# Supplied data:
%%

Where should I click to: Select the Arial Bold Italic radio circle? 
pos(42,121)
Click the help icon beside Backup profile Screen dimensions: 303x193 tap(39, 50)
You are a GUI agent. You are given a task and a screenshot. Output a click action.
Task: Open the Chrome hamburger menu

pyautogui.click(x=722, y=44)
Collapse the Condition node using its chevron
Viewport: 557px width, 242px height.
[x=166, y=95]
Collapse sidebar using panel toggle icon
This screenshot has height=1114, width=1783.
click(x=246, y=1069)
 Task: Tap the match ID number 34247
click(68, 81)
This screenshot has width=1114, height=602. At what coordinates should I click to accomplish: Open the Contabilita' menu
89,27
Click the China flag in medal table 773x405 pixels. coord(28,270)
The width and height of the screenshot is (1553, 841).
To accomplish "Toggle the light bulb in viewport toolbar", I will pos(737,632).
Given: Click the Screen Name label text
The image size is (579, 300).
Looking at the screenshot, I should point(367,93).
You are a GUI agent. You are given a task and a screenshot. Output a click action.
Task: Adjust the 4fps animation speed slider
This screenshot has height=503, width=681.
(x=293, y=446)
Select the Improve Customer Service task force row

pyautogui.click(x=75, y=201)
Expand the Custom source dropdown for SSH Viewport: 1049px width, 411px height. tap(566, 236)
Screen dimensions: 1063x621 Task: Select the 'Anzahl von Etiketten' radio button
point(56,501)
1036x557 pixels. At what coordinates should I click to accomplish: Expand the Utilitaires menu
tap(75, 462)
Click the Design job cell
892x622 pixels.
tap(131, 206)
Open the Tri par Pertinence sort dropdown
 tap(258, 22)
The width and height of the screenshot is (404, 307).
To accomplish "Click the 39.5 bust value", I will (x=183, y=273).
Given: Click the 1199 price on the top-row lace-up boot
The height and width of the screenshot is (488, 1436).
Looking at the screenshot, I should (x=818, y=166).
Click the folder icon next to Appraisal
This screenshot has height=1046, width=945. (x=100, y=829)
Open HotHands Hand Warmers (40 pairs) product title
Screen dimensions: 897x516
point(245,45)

%%

# Task prompt:
Everything in the data above must be reproduced exactly.

# Response:
Where should I click to: Select the Arial Bold Italic radio circle? 
pos(42,121)
Click the help icon beside Backup profile Screen dimensions: 303x193 tap(39, 50)
You are a GUI agent. You are given a task and a screenshot. Output a click action.
Task: Open the Chrome hamburger menu

pyautogui.click(x=722, y=44)
Collapse the Condition node using its chevron
Viewport: 557px width, 242px height.
[x=166, y=95]
Collapse sidebar using panel toggle icon
This screenshot has height=1114, width=1783.
click(x=246, y=1069)
 Task: Tap the match ID number 34247
click(68, 81)
This screenshot has width=1114, height=602. At what coordinates should I click to accomplish: Open the Contabilita' menu
89,27
Click the China flag in medal table 773x405 pixels. coord(28,270)
The width and height of the screenshot is (1553, 841).
To accomplish "Toggle the light bulb in viewport toolbar", I will pos(737,632).
Given: Click the Screen Name label text
The image size is (579, 300).
Looking at the screenshot, I should point(367,93).
You are a GUI agent. You are given a task and a screenshot. Output a click action.
Task: Adjust the 4fps animation speed slider
This screenshot has height=503, width=681.
(x=293, y=446)
Select the Improve Customer Service task force row

pyautogui.click(x=75, y=201)
Expand the Custom source dropdown for SSH Viewport: 1049px width, 411px height. tap(566, 236)
Screen dimensions: 1063x621 Task: Select the 'Anzahl von Etiketten' radio button
point(56,501)
1036x557 pixels. At what coordinates should I click to accomplish: Expand the Utilitaires menu
tap(75, 462)
Click the Design job cell
892x622 pixels.
tap(131, 206)
Open the Tri par Pertinence sort dropdown
 tap(258, 22)
The width and height of the screenshot is (404, 307).
To accomplish "Click the 39.5 bust value", I will (x=183, y=273).
Given: Click the 1199 price on the top-row lace-up boot
The height and width of the screenshot is (488, 1436).
Looking at the screenshot, I should (x=818, y=166).
Click the folder icon next to Appraisal
This screenshot has height=1046, width=945. (x=100, y=829)
Open HotHands Hand Warmers (40 pairs) product title
Screen dimensions: 897x516
point(245,45)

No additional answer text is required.